The TUC said workers put in nearly £32bn-worth of free hours last year.
People in their 40s are most likely to do unpaid overtime, with 26% putting in unpaid hours, compared to 20% of all UK workers, the figures showed.
Education was found to benefit from the most free work, with more than one million people doing unpaid overtime.
The TUC called for employers to ensure their staff were not working excessively long hours.
The increased use of zero-hours contracts shows working people are not benefiting from the economic recovery, shadow business secretary Chuka Umunna has said.
"Ministers have watered down every person's rights at work and zero-hours contracts have gone from being a niche concept to becoming the norm in parts of our economy," Mr Umunna said.
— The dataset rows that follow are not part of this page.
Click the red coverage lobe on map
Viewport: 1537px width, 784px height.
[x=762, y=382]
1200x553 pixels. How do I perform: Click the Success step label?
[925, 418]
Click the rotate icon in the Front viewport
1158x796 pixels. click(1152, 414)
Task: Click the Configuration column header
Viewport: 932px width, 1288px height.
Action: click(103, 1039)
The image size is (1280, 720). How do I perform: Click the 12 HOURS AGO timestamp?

"The findings today that there are now 1.8 million zero-hours contracts and that the number of people reporting they are on a zero-hours contract for their main job has risen by almost 20% is yet another stark illustration of a recovery which is not working for working people."
Business Secretary Vince Cable said while the contracts have been abused in the past, they can provide benefits to workers as well as employers.
Business Secretary Vince Cable has said zero-hours contracts can be beneficial to workers despite admitting the controversial contracts have been abused in the past.
Mr Cable said he was looking at introducing rules which ban contracts which prevent zero-hours workers from finding employment elsewhere.
"Zero-hours contracts are valued by many employers and individuals who want flexibility in the hours they work, such as students, people with caring responsibilities and those who want to partially retire," Cable said.
"However, historically there has also been some abuse in these types of contracts.
"That is why I am taking legislation through Parliament at the moment to ban exclusivity clauses in zero-hours contracts which prevent people looking for additional work to boost their income. We want to make sure that people who are on zero-hours contracts get a fair deal."
Zero-hours contracts "sum up what has gone wrong" in the workplace, the TUC has said, after new figures revealed an increase in the number of people employed on the controversial contracts.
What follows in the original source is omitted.